### [EXERCISE DESCRIPTION]
Pick every line with "number" from the material below.
────────────────────
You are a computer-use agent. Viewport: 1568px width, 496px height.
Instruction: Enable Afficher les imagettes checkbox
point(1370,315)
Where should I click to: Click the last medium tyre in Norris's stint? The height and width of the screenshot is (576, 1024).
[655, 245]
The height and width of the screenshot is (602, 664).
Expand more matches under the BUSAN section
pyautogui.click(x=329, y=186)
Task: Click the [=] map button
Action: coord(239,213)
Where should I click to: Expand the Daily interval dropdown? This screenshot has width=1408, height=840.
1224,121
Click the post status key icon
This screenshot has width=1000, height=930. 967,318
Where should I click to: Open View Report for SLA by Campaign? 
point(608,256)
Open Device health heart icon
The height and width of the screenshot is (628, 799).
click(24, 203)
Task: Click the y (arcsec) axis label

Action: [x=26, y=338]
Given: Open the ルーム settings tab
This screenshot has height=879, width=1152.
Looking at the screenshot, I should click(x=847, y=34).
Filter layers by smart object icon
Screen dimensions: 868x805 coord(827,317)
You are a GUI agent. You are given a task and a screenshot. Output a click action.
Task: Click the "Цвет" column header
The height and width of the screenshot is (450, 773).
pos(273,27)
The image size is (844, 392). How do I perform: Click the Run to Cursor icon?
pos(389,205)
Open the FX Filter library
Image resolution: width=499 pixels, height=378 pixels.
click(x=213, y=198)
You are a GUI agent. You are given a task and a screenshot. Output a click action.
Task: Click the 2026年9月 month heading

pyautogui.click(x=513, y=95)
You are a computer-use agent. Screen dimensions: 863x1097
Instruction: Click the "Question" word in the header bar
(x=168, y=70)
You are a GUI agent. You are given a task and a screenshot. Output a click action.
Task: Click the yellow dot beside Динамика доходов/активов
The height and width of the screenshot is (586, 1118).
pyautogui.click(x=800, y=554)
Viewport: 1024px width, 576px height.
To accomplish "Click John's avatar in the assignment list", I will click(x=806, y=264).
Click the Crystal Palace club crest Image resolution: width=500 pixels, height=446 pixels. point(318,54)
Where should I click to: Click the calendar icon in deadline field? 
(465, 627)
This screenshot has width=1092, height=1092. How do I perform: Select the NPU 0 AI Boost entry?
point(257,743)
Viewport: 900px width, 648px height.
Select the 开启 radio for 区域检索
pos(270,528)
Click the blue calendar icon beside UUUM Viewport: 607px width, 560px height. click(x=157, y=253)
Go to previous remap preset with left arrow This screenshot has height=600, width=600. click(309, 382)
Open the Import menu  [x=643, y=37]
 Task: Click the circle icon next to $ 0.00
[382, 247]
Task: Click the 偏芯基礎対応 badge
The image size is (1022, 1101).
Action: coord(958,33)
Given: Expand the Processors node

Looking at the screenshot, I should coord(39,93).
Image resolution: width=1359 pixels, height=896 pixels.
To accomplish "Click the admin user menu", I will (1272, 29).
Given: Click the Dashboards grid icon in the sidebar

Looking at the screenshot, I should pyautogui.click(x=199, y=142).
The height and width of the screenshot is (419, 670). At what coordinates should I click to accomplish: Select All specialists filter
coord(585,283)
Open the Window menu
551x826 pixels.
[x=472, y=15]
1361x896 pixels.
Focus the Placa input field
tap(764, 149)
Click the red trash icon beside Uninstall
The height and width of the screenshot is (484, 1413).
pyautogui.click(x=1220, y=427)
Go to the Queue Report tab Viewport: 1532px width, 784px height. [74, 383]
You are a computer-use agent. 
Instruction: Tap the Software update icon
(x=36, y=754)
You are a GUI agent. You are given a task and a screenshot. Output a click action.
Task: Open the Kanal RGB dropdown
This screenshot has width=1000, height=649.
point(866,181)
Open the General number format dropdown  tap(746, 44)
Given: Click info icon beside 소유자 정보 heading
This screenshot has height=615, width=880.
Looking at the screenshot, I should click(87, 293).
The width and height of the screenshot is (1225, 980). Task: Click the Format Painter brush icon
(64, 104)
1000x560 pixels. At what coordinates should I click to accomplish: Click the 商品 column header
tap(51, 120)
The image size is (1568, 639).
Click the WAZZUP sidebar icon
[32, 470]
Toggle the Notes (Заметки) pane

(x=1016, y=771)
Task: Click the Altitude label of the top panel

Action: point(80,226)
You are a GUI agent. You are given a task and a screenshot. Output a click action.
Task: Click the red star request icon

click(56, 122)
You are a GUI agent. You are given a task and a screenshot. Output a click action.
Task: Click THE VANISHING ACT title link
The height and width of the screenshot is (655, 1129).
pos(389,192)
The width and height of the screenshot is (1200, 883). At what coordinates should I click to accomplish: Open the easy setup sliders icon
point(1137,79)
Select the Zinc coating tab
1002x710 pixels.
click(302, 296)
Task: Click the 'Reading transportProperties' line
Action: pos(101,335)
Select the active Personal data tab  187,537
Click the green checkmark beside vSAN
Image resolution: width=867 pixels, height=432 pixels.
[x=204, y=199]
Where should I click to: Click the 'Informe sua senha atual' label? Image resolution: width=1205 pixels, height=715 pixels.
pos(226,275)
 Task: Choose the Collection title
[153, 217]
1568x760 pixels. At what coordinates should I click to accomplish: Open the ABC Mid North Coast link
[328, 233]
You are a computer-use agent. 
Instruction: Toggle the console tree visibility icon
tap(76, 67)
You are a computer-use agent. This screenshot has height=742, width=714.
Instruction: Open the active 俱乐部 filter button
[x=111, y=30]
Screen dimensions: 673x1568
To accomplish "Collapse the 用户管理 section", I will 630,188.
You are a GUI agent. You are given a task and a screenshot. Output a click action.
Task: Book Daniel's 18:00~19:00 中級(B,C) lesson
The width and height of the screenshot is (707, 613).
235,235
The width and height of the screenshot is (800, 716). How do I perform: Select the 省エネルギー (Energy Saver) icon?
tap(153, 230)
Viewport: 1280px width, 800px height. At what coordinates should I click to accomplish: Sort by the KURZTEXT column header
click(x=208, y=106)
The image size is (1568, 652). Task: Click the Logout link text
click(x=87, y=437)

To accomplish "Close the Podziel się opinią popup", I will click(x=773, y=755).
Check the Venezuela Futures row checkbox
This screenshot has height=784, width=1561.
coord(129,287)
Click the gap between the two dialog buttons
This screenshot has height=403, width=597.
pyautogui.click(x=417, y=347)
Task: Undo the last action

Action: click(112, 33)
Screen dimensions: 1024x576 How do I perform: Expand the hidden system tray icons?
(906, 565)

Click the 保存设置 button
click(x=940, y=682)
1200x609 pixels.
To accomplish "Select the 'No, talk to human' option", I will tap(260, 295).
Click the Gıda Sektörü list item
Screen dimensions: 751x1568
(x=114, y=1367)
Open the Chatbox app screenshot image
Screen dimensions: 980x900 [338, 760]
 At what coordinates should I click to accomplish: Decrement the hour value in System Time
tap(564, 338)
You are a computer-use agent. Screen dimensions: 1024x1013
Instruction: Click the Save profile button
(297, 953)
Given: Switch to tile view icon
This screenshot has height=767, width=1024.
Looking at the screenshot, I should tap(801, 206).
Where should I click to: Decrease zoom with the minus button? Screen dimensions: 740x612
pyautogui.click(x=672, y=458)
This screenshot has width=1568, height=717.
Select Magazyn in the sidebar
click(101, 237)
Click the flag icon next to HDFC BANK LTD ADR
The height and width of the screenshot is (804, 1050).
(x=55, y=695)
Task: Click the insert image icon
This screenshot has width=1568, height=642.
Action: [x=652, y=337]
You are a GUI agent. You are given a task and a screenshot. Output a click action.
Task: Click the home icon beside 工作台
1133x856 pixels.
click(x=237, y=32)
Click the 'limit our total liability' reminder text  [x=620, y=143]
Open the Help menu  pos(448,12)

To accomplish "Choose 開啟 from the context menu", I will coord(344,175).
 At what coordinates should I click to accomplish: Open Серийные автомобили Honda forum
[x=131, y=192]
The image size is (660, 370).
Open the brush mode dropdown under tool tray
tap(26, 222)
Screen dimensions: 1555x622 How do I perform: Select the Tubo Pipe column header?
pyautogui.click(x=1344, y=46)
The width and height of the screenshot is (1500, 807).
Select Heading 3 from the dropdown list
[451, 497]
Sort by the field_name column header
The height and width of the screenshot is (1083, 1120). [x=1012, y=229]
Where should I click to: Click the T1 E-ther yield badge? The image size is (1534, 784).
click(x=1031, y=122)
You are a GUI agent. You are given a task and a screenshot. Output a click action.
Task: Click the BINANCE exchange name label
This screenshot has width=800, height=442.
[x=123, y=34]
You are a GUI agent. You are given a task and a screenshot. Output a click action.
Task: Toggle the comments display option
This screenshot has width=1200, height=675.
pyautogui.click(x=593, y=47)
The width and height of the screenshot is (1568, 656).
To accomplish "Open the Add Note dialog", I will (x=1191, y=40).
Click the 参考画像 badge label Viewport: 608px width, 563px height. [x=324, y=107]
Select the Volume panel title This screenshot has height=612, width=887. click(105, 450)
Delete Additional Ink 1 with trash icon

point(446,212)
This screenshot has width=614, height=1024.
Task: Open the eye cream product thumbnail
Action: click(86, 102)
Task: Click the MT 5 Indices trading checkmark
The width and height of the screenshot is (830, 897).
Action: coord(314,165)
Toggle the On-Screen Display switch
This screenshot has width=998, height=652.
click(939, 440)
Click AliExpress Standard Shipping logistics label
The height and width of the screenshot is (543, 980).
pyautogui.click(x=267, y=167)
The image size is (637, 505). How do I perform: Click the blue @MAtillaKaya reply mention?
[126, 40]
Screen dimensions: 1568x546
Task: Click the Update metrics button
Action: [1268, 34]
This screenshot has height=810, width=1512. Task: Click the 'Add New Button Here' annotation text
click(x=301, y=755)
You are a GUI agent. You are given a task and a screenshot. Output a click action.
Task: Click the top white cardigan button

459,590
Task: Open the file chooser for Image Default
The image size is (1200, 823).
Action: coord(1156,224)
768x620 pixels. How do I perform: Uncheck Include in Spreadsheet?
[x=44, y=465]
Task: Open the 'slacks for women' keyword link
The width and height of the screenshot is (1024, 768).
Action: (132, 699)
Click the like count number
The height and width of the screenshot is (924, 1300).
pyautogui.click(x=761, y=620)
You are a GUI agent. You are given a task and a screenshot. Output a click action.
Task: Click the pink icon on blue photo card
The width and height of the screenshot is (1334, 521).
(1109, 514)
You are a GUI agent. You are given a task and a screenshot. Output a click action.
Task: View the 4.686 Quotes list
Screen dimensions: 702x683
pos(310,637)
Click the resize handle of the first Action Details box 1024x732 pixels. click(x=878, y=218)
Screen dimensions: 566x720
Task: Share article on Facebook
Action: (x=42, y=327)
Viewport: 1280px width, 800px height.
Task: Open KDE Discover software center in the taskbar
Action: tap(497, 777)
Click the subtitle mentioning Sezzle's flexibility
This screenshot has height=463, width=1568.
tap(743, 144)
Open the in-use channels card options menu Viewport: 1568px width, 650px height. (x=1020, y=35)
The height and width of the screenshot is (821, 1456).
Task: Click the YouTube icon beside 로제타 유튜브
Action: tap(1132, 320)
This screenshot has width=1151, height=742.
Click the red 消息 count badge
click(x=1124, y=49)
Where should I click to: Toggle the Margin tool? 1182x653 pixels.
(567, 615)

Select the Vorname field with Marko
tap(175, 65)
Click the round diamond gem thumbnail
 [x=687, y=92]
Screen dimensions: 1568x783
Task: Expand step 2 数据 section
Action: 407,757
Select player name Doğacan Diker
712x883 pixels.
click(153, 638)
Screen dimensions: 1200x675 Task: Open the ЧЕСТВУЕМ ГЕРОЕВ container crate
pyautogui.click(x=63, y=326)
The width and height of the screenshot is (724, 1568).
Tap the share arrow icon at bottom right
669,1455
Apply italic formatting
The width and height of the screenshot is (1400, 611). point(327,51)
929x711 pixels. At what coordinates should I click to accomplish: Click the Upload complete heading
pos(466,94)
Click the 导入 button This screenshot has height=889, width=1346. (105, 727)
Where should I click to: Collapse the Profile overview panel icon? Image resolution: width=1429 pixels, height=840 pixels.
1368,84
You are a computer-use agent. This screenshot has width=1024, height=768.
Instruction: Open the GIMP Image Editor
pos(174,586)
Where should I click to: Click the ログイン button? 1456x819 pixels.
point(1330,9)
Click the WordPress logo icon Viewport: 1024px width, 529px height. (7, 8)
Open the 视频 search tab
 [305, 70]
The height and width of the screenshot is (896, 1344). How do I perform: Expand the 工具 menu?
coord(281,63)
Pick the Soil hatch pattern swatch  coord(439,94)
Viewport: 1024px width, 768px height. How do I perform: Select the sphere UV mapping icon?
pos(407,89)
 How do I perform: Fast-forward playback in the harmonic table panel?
────────────────────
### [YOUR SOLUTION]
Open the General number format dropdown  tap(746, 44)
Click the like count number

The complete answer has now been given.